Data for review START

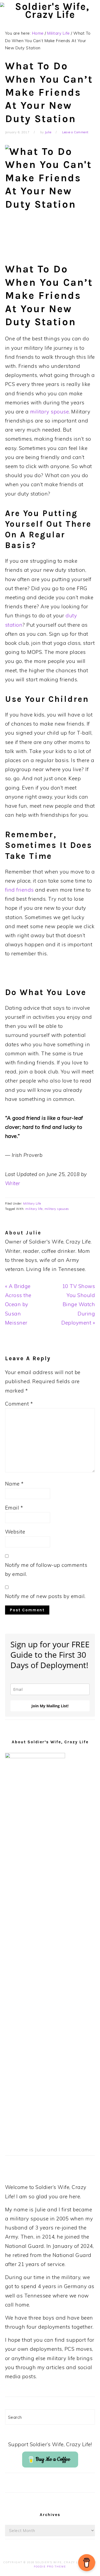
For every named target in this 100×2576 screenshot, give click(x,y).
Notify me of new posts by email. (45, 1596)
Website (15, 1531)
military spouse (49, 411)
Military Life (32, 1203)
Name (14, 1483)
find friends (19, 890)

Data for review END
Data for review START

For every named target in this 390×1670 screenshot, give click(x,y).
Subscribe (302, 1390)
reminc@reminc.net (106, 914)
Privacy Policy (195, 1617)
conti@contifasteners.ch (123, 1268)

Data for review END

What is needed: Where a line of the data above includes the string "target", pull it out.

Problem solution:
For every named target in this 100×2576 screenshot, give click(x,y).
For every named target in this 390×1670 screenshot, give click(x,y).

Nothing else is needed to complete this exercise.